Strategic Planning Pitfalls to Avoid
Use Strategic Planning to Provide Direction for Your Employees
Many companies fall short when it comes to providing clear direction for their employees. They call various planning processes strategic planning but the results of their efforts fail to create an overall direction for their company, office, or workgroup.
This overall direction is necessary for their success. People need to feel as if they are part of something bigger than themselves. At the same time, they need clear direction to know what the bigger thing is that they are part of.
Strategic planning is rarely strategic and most frequently results in pages and pages of plans that sit unused in senior leaders' desk drawers. Almost every HR practitioner has been a part of an unsuccessful strategic planning process—or has been asked to participate too late to have any impact on the success of the process.
Problems with Strategic Planning
Many companies fail to implement their strategic plans for reasons such as the following.
In a fast-moving, fast-changing industry, you can create an overall compass for your direction. You can put together operational plans. You can set goals.
But, sales, your industry, your competition, upgraded products—yours and your competitors, your ability to fill growth created positions, and more, make strategic planning, in the traditional sense, problematic. No sooner do you set up a plan, than one of these variables changes, and you need a new plan.
At a mid-sized manufacturing company, the plant manager held an offsite strategic planning meeting that felt a lot more like the prioritization of to-do lists. But, at least, the to-do lists were yielding clear priorities for the company's success. The employees were enthusiastic about having actual priorities so they didn't feel as if they were failing all of the time.
The company owner met with the participants a week later, expecting to find happy, excited employees working on the chosen priorities. Instead, he found sad employees wallowing in too many priorities. As soon as they were back to work after setting priorities, their plant manager had informed them that the prioritization of objectives as A, B, or C, was great.
However, all of the stuff was important and had to get done. Thus, the priorities were ignored and each employee made baby steps forward on each of their too many objectives. And, when everything is a priority, nothing is really a priority. And, employees lose their way.
More Pitfalls in Strategic Planning
In several companies, strategic planning was led by a strategic planning facilitator who was brought in to help the companies with their planning. When strategic planning sessions are facilitated by consulting companies, the consultants frequently recommend and request 50-60 pages of research about competitors, markets, and current company measurements.
While you can laud such a systematic approach, small- to mid-sized companies rarely have all of this data collected nor do they have the ability to utilize it effectively in planning. The amount of time invested in the research plus the time invested in the actual planning is excessive.
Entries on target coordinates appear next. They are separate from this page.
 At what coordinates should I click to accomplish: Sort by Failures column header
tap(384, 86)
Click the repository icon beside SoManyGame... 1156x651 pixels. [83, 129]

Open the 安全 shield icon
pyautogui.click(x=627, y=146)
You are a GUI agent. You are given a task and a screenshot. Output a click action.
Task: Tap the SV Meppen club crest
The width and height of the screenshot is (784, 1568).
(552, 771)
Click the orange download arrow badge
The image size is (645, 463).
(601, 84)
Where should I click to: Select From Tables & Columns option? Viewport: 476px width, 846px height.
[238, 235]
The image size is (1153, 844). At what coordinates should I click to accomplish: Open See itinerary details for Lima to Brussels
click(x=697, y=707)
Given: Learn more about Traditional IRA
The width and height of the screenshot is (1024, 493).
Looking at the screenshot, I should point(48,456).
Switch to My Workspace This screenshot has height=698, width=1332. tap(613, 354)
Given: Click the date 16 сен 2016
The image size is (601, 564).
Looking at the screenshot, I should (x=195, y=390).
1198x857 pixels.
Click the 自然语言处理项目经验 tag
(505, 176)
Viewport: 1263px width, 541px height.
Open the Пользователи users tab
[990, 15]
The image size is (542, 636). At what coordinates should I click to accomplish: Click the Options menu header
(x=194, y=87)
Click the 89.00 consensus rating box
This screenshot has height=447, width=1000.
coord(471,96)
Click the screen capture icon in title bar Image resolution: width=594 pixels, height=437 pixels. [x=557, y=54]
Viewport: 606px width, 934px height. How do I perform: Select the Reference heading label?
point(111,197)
Thus, they render all of the hours of work as meaningless regardless of the skill of the facilitator.
Second, many companies lack the ability to execute strategy. For whatever reason, they make great strategic plans and then, fail to create the specific framework necessary for strategic planning follow-up. Without a follow-up framework and accountability system, action items and follow-up plans and actions that make the execution of the strategic plan a success, don't happen.
Finally, even if the senior managers adopt a strategic plan, they rarely do the work that is necessary for a plan to become adopted and implemented across the company. Employees want to be a part of something that is bigger than themselves. But, just because the big boss says, x is our direction, that is not enough for employees to do the work needed to get to x.
The senior leaders, starting with their direct reports must work with each level of the organization so that employees understand and can act on the specific tasks needed for their jobs. The more personalized and close to home this planning occurs, the better. Involving every employee can help your strategic planning achieve results.
Strategic planning can be simple or it can be complex, but avoid these pitfalls to make the time invested valuable and meaningful to your organization.